> _Input material_

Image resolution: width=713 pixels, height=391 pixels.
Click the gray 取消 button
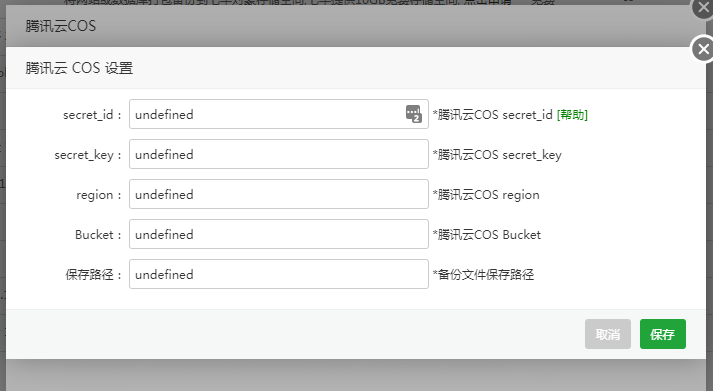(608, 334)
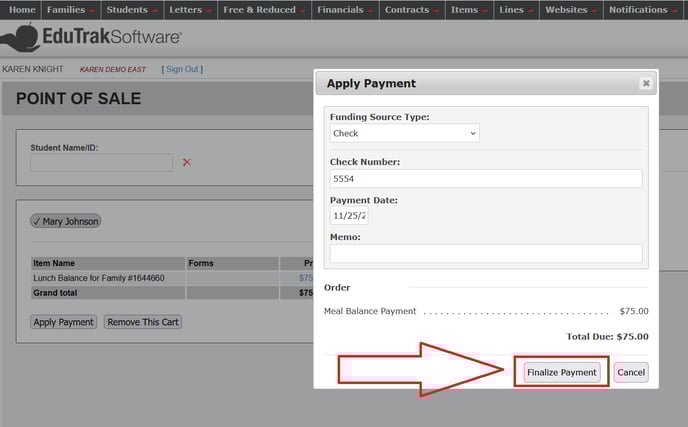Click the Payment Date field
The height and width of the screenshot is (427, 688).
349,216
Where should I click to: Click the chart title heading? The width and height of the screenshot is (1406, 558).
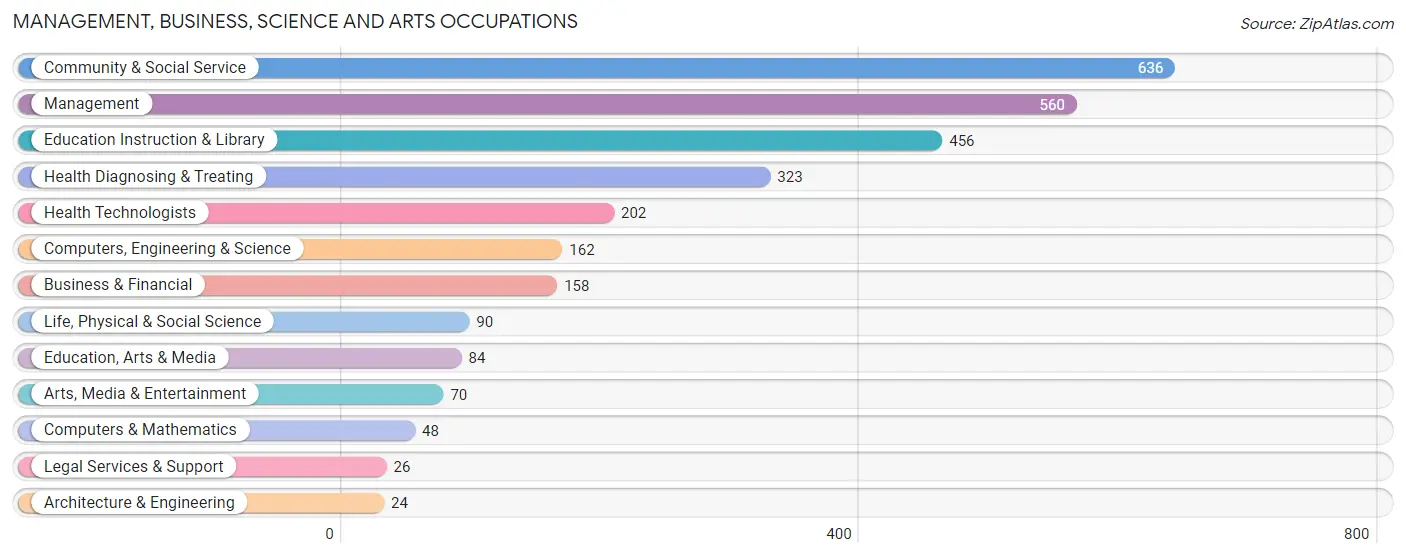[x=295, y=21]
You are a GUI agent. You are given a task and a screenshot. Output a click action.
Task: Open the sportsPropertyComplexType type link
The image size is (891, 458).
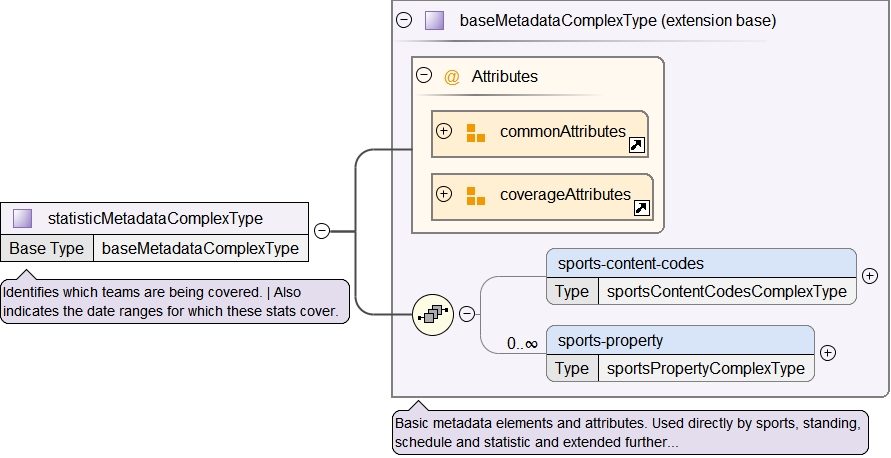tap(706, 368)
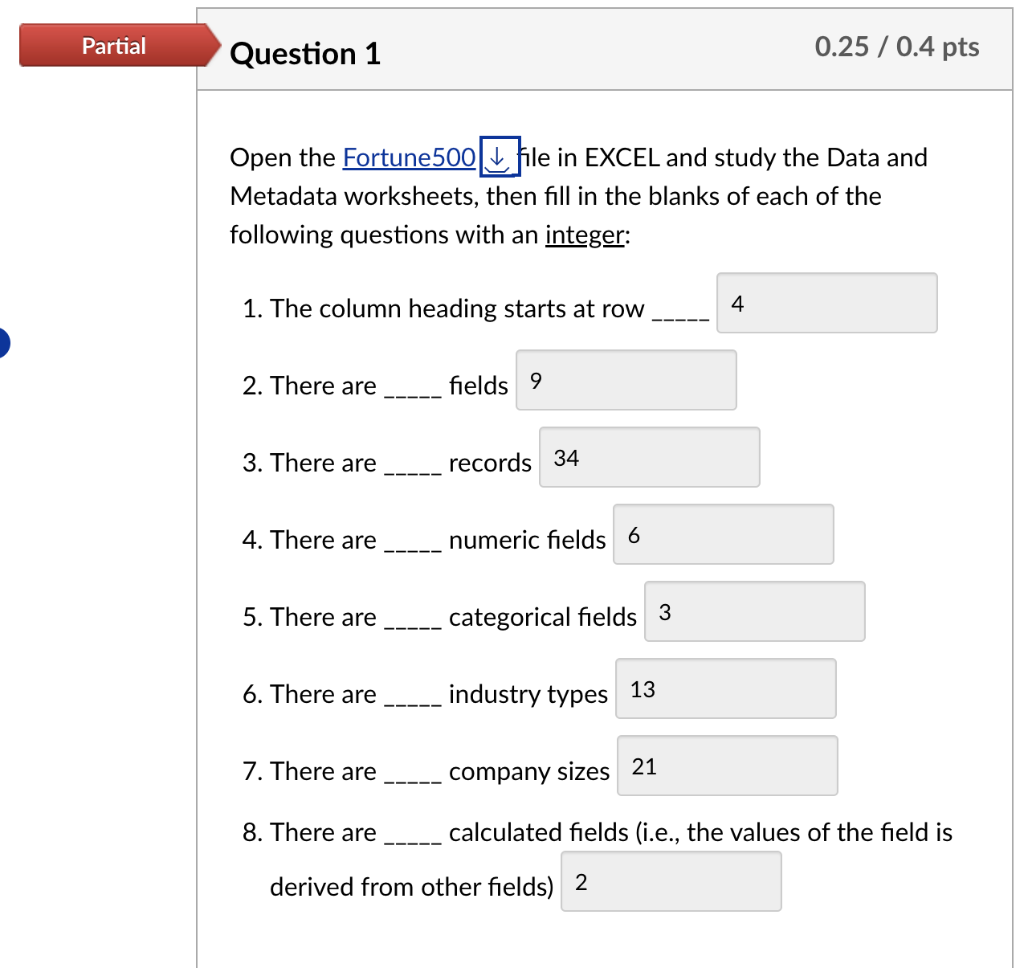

> _The problem_
Lay out every line of the items above as a Markdown table with two columns, No. and Text, omitting any blank lines. Leave the pictures out of the table.

> _Response for this exercise_
| No. | Text |
|---|---|
| 1 | Image resolution: width=713 pixels, height=391 pixels. |
| 2 | Click the gray 取消 button |
| 3 | (608, 334) |
| 4 | Click the Payment Date field |
| 5 | The height and width of the screenshot is (427, 688). |
| 6 | 349,216 |
| 7 | Where should I click to: Click the chart title heading? The width and height of the screenshot is (1406, 558). |
| 8 | [x=295, y=21] |
| 9 | You are a GUI agent. You are given a task and a screenshot. Output a click action. |
| 10 | Task: Open the sportsPropertyComplexType type link |
| 11 | The image size is (891, 458). |
| 12 | tap(706, 368) |